Le gouverneur parut fort étonné de nous entendre citer un passage des livres classiques. Il chercha à mettre de la mansuétude dans sa physionomie et dans ses manières, et jugea à propos de nous rassurer sur les craintes que nous paraissions avoir. Il nous dit que les mandarins chargés de prendre soin de nous avaient mal exécuté ses ordres ; qu’il ordonnerait une enquête sévère et que les péchés de tout le monde seraient punis, parce qu’il entendait faire respecter la volonté de l’empereur, dont le cœur était plein d’une miséricorde toute paternelle pour les étrangers, comme nous en avions ressenti les effets dans la capitale du Sse-tchouen et le long de la route. Il ajouta que nous serions également bien traités dans la province du Hou-pé ; qu’il ne fallait pas croire qu’on eût mis à mort, par le passé, aucun de nos compatriotes, que tout cela n’était que faux bruits et rumeurs oiseuses répandues par le petit peuple, dont la langue est extrêmement prompte, mobile et mensongère.

Nous ne crûmes pas devoir insister sur ce point et prouver au gouverneur que le martyre de MM. Clet et Perboyre, à Ou-tchang-fou, était autre chose qu’une rumeur oiseuse. Nous nous contentâmes de lui dire qu’on connaissait toujours, en France, la manière avec laquelle on traitait les Français dans les royaumes étrangers ; que notre gouvernement paraissait quelquefois l’ignorer, mais qu’il ne manquait pas de s’en souvenir quand il le jugeait opportun. Somme toute, il nous sembla que nous avions produit quelque impression sur l’esprit du gouverneur et que notre visite aurait peut-être un bon résultat.

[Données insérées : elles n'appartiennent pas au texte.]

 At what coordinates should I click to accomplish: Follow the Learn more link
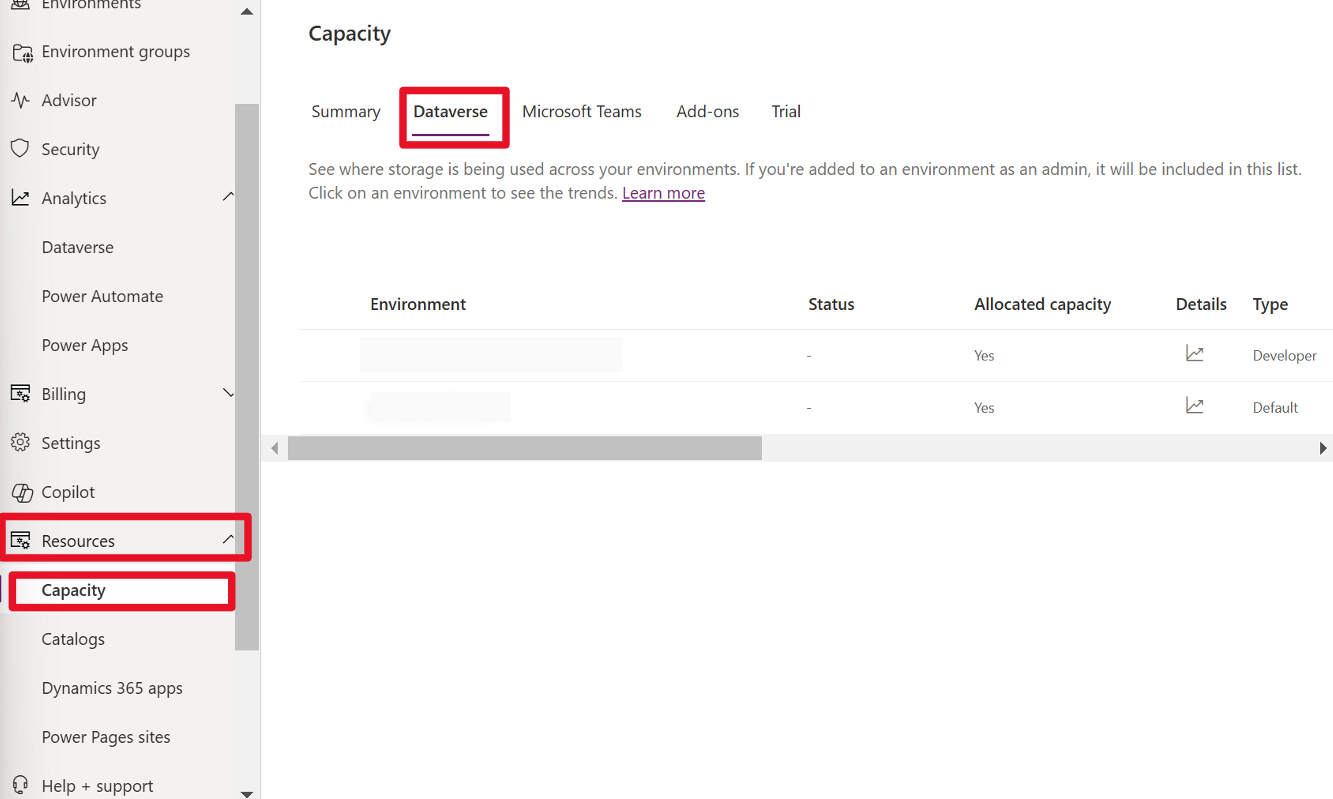[x=663, y=193]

Avant de quitter le palais, nous détendîmes insensiblement la situation, en causant un peu de notre long voyage, et de l’Europe, qui était, pour Son Excellence, un monde à peu près inconnu. Enfin, nous fîmes les révérences exigées par les rites, et nous allâmes retrouver à la porte nos porteurs de palanquin qui nous attendaient.

En traversant la salle et les nombreux pas-perdus du tribunal, nous comprîmes, aux manières des employés, qu’on était déjà au courant du succès de notre visite. On nous saluait avec courtoisie, et, lorsque nous fûmes parvenus à la première cour d’entrée, l’introducteur des hôtes, qui avait déployé tant de zèle pour nous barrer le passage, s’empressa de venir au-devant de nous et de nous conduire jusqu’à nos palanquins en nous donnant les témoignages d’un cordial et impérissable dévouement. Les porteurs nous chargèrent sur leurs épaules et nous reconduisirent, au pas de course, à notre logis.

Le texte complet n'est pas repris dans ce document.